::: Источник
Коммунизм как Религия — страница 16 из 28

Моя небольшая фабрика по производству текстов, продолжает он, находится в западном Берлине; и для того, чтобы я мог на ней работать, мне нужна «наисовременнейшая» («modernste») культура. В другой части Берлина я писал бы по-другому. «...Но не хочешь ли ты запретить мне вывесить в своем окне красное знамя на том основании, что это всего лишь кусок материи? Если некто пишет “контрреволюционные” вещи (как ты совершенно справедливо характеризуешь мои работы с партийной точки зрения), следует ли ему еще и сознательно поставить их на службу контрреволюции? Не нужно ли... напротив того, сделать их для нее непри­годными («ungeniessbar»)?» [55, 290]. Как отличаться от соседей, которых (из-за их пронацистских симпатий) стараешься все чаще избегать в жиз­ни? Какой есть здесь, в Берлине 1931 года, «иной, некоммунистический способ» отличаться от подобных людей?

Из Палестины все смотрится по-другому, обращается Беньямин к Шолему, там, судя по тому, что ты пишешь, существуют другие возмож­ности отличаться от буржуазии. «...Ты можешь называть это верхом дву­смысленности, но здесь их нет... Потерпевший кораблекрушение человек, оказавшись среди обломков, из последних сил карабкается на вершину мачты. Ибо у него есть шанс подать оттуда сигнал к своему спасению.

Обдумай, пожалуйста, все это хорошенько. И сделай мне, если мо­жешь, встречное предложение» [55, 290].

В ответном письме от 5 мая 1931 года Шолем еще раз призывает Беньямина возвратиться к истокам своего дарования. «Самообман часто переходит в самоубийство, твое же [самоубийство] было бы слишком дорогой платой за революционную ортодоксию» [55, 292]. Потребность в сообществе революционных апокалиптиков для тебя, предупреждает дру­га Шолем, опасней ужаса одиночества, который чувствуется в некоторых твоих работах.

Трудно принять этот совет за встречное предложение, о котором иро­нически попросил Беньямин. Он писал из столицы страны, стремительно скатывавшейся к национал-социализму, и спрашивал, какие иные, неком­мунистические способы политизации интеллектуала-еврея имеются не в абстрактной, а именно в этой исторической ситуации. Шолем предложил ему одиночество как меньшее зло, но проблема потерпевших кораблекру­шение людей в том, что они отчаянно нуждаются в спасении, роскошь одиночества им недоступна.
::::::
::: Данные
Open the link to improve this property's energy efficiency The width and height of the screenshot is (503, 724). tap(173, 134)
::::::
> **Задание A**
Перепишите из фрагмента о переписке Беньямина и Шолема часть, которая открывается словами «Моя небольшая фабрика» и завершается словами «от подобных людей?».
> **Задание B**
Какой датой во фрагменте о переписке Беньямина и Шолема помечено ответное письмо Шолема?
> **Задание C**
Переведите на английский язык предложение из фрагмента о переписке Беньямина и Шолема: «Потерпевший кораблекрушение человек, оказавшись среди обломков, из последних сил карабкается на вершину мачты».

> **Результат A**
Моя небольшая фабрика по производству текстов, продолжает он, находится в западном Берлине; и для того, чтобы я мог на ней работать, мне нужна «наисовременнейшая» («modernste») культура. В другой части Берлина я писал бы по-другому. «...Но не хочешь ли ты запретить мне вывесить в своем окне красное знамя на том основании, что это всего лишь кусок материи? Если некто пишет “контрреволюционные” вещи (как ты совершенно справедливо характеризуешь мои работы с партийной точки зрения), следует ли ему еще и сознательно поставить их на службу контрреволюции? Не нужно ли... напротив того, сделать их для нее непри­годными («ungeniessbar»)?» [55, 290]. Как отличаться от соседей, которых (из-за их пронацистских симпатий) стараешься все чаще избегать в жиз­ни? Какой есть здесь, в Берлине 1931 года, «иной, некоммунистический способ» отличаться от подобных людей?

> **Результат B**
5 мая 1931 года.

> **Результат C**
A shipwrecked man, finding himself among the wreckage, climbs with the last of his strength to the top of the mast.